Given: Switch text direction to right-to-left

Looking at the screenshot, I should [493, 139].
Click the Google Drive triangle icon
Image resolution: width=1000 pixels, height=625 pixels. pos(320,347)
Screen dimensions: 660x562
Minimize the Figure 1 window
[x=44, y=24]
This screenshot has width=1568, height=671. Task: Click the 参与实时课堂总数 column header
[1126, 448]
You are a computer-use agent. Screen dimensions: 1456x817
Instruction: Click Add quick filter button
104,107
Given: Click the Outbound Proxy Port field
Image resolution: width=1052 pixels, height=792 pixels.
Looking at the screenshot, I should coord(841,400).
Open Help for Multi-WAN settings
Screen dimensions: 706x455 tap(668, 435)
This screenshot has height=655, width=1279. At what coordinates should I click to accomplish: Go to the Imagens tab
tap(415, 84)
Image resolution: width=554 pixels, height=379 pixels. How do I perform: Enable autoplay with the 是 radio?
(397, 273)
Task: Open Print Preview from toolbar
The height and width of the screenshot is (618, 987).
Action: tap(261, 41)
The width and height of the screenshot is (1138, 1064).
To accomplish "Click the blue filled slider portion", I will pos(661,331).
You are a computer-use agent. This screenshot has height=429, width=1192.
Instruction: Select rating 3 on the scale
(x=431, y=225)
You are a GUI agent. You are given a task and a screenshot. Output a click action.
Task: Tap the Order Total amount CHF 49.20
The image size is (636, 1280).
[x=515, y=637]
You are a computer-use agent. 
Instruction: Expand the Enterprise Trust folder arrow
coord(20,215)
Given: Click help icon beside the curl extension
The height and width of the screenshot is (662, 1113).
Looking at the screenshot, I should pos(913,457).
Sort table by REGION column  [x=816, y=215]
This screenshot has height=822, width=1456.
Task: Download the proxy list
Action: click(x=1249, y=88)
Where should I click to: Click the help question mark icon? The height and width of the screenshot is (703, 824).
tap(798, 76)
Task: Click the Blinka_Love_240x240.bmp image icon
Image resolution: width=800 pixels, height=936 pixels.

■ **Task item**
What lines of the data include the word "agent"? Copy each of them.

■ **Response to this task**
You are a computer-use agent. Screen dimensions: 1456x817
You are a computer-use agent. This screenshot has height=429, width=1192.
You are a GUI agent. You are given a task and a screenshot. Output a click action.
You are a computer-use agent. 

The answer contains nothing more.